Todas esas conductas en mayor o menor grado según los expertos en criminalística, traen consigo consecuencias, y por supuesto no siempre desencadenan en la formación de un delincuente. Pero yo me pregunto si será posible que un joven maltratado en su sector por un ‘pran’ prepotente sería capaz de “ponerse al servicio” de un grupo de delincuentes, o si por el contrario humillado brindaría información al ‘CICPC’ para desmantelar a quienes lo vejan, y así no formar parte de una cadena de la maldad en cuyos extremos están, por un lado, los seres más desalmados de este país, y del otro, uno cuerpos policiales inofensivos. O llegaremos a pensar ¿que algunas personas se acuestan siendo unos angelitos, y al día siguiente amanecen convertidos en unos demonios?
La sociedad venezolana que esta sufriendo los estragos de la delincuencia, y de la corrupción judicial, penitenciaria, y policial, no puede seguir indiferente ante quienes están patrocinando, y patrocinan esta fábrica de delincuentes que hoy nos amenazan. Esta misma sociedad le corresponde participar en su clausura. Tenemos que trabajar en la reconstrucción del tejido social venezolano.
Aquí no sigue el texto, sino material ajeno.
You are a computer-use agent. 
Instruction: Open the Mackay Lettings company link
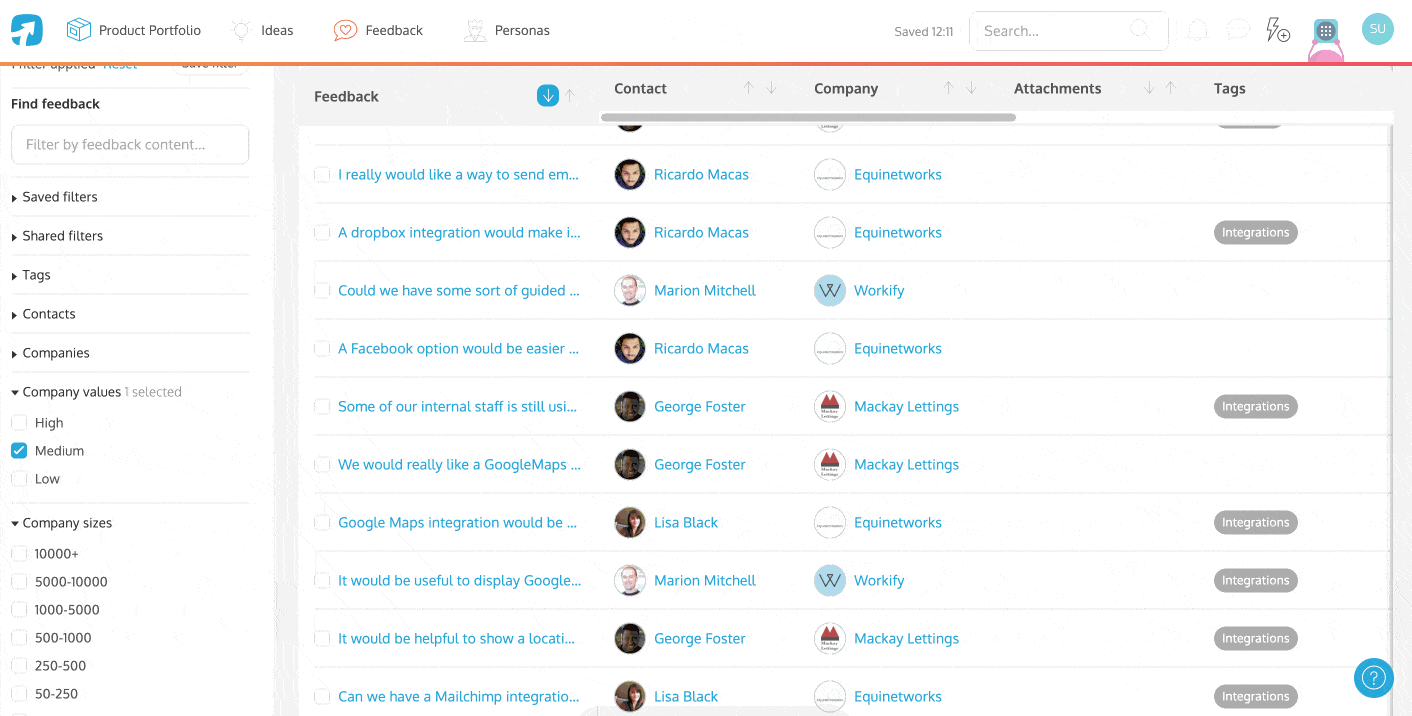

Recuperando los espacios públicos para el ciudadano de bien, redefiniendo las reglas de la convivencia ciudadana, ser amables con quienes nos rodean, abrir espacios de oportunidad para los jóvenes, abandonar la cultura de la invasión de los edificios, y hoteles (el ejemplo de Sabana Grande), y el abuso delictual de esto invasores. Y esto significa recuperar nuestros parques y espacios de recreación, dar la debida protección al vecino por parte de los cuerpos policiales, destinando algunas horas a la semana para hacer inteligencia social, respetando los semáforos, no tirando la basura a la calle, respetar a conductores y conductora por parte de los motorizados, no permitiendo la violencia vial, interesarse más por la seguridad de los demás ,y un larguísimo etcétera , por parte de los genios de la seguridad ciudadana y penitenciaria, que requieren reiniciarse ahora para beneficiar a quienes sobre vivirán este caos en lo próximos 20 años.

Las nuevas generaciones las están exterminando estos tribunales de la muerte, sin dejar grandes aportes ni el haberse destacado particularmente en nada encomiable. Esta puede ser una oportunidad para reivindicarnos y llevar a cabo el trabajo que muy pocos han querido hacer ¡el de reconstruir el tejido social! Ya que esto significa realizar una labor silenciosa pero efectiva, poco lucidora en el corto plazo, y muy desesperante para la sociedad que espera una cosecha entre ellos mismos con resultados positivos. No obstante ello, este puede ser el mejor legado que podríamos dejar a las futuras generaciones. Mover la roca de la idiosincrasia, romper la inercia gubernamental del absurdo, y entender que otro gallo nos cantaría si alguien logra ponerle el cascabel al gato antes del 2012, sino es demasiado tarde. Que no se nos olvide, que la revolución bolivariana aun tiene mucho que perder.